Additionally, anecdotal evidence from young people suggests that CAMHS (Children’s Adolescent Mental Health Services), a key part of that early intervention phase, is chronically under-resourced and in effect runs as a lottery.
Additional resources could be found for the mental healthcare system through the complete scrapping of all foreign aid, and redirecting a portion of the £13 billion budget to the mental health section of the NHS. Then we might finally be able to provide vulnerable people, especially young people, with the support and care they need to lead productive, independent lives.
Those that suffer from poor mental health face significant disadvantages in employment, either as a direct result of their condition or due to the side-effects of medication.
Such challenges include: nervous bodily reactions due to effects of poor medications and sedation; poor joint movement; and a lack of confidence that some medications can bring to a highly debilitating, indeed almost crippling, level.
Mental health problems can also hinder educational attainment.
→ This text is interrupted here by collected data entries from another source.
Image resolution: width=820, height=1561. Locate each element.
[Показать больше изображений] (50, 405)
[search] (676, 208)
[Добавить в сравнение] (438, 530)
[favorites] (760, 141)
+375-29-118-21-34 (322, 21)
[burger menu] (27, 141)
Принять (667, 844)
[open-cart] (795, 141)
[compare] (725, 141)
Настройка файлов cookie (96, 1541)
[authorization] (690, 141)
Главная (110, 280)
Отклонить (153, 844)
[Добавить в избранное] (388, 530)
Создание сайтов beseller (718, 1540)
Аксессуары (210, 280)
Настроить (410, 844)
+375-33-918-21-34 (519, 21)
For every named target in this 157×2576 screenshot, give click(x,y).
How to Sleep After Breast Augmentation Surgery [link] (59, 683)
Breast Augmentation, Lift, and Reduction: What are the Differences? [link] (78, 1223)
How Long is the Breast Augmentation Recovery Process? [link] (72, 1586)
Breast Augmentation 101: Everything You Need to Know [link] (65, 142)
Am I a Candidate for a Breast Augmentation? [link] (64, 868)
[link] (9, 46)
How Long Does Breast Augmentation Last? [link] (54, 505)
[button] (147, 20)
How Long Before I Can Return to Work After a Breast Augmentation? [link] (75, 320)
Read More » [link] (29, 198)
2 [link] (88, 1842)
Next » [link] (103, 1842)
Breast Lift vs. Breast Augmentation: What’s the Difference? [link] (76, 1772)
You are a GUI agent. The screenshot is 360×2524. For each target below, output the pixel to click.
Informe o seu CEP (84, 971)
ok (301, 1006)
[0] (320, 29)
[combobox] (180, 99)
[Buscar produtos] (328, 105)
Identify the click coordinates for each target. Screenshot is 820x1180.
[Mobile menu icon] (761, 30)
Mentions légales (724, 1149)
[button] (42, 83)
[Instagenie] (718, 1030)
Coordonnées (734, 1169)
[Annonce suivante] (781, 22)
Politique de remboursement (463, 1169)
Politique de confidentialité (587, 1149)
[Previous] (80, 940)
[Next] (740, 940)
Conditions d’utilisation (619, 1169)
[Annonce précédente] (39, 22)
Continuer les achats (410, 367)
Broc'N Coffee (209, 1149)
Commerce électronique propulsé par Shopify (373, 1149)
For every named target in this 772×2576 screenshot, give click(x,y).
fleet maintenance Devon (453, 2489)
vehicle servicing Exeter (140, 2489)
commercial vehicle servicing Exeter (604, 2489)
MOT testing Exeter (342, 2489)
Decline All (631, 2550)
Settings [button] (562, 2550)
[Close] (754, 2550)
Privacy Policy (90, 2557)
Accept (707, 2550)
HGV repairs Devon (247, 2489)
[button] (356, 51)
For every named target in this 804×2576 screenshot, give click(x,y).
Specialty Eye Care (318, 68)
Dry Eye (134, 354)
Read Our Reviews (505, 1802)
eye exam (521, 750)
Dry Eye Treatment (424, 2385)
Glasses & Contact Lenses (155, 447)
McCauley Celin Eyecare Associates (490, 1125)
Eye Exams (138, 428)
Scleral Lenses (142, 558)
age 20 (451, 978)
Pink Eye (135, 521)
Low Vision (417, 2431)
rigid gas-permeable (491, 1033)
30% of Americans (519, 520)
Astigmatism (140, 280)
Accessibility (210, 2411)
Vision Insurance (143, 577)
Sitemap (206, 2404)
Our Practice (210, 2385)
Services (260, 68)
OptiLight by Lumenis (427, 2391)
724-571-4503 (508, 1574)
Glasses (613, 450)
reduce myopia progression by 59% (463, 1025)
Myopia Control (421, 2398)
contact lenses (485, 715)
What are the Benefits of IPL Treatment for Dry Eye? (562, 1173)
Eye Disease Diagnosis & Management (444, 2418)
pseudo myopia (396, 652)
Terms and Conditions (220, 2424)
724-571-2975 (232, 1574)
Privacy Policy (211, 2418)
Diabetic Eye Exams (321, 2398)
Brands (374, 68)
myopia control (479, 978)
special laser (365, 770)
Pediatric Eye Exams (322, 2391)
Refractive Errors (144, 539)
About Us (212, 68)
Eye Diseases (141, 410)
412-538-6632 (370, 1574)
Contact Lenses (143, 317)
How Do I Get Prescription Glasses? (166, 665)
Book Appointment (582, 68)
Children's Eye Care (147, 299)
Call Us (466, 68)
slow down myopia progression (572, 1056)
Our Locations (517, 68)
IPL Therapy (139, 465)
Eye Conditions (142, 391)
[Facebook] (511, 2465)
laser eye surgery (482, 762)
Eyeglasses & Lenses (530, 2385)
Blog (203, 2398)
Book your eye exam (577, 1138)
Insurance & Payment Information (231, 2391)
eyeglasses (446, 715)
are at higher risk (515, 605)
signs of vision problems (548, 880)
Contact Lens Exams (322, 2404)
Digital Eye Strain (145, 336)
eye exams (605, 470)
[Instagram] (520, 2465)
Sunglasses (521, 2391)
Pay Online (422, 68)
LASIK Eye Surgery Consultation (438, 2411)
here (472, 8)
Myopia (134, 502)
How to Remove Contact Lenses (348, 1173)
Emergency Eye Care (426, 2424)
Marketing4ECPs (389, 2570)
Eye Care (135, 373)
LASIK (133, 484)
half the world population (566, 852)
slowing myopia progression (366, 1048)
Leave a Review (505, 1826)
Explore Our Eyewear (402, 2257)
Early diagnosis, and effective treatment through the best medication possible twinned with CBT (Cognitive Behavioural Therapy), can make a very real difference to someone and their future life chances.
It is therefore welcome that the public debate about mental health care is beginning and is long overdue.
Mental healthcare has been dubbed the ‘Cinderella service’, due to the lack of parity of esteem with other sections of NHS care. This has led to less funding, which in turn means fewer psychologists, psychiatrists and psychiatric nurses and a greatly reduced standard of care for patients.
Ending this second-class status is fundamentally about breaking down barriers and old stigmas, particularly for those who have suffered from episodes of misunderstood conditions such as schizophrenia, bipolar, psychosis, depression and anxiety (many of which can feed into one another).
Making sure that patients receive the right medication and support at the right time is essential to getting them on the road to recovery, and from there to academic attainment and secure employment. For some, this might involve returning to education as a mature student once their situation has improved.
This also involves taking a long, hard look at the care environments we provide for mental health patients. Too often they resemble fortresses, which is wholly inappropriate for people in a vulnerable mental state. The architecture of mental health facilities ought to be geared towards making life within them as pleasant and normal-seeming as possible, in order to help residents transition back to outside life.
There are many factors to consider when improving mental health care, of which the most pressing is the lack of resources, and previous lack of political will to affect change and reform with the system. The problem of patients being misdiagnosed and put on the incorrect medication is another issue that needs to be tackled head on.
We should see what we can learn from other national systems, and be innovative about organisation and our allocation of funds to ensure minimal wastage and effective, national provision of mental health care. Perhaps there might even be a minister dedicated to overseeing this new programme, to demonstrate that it really is a priority for the Prime Minister.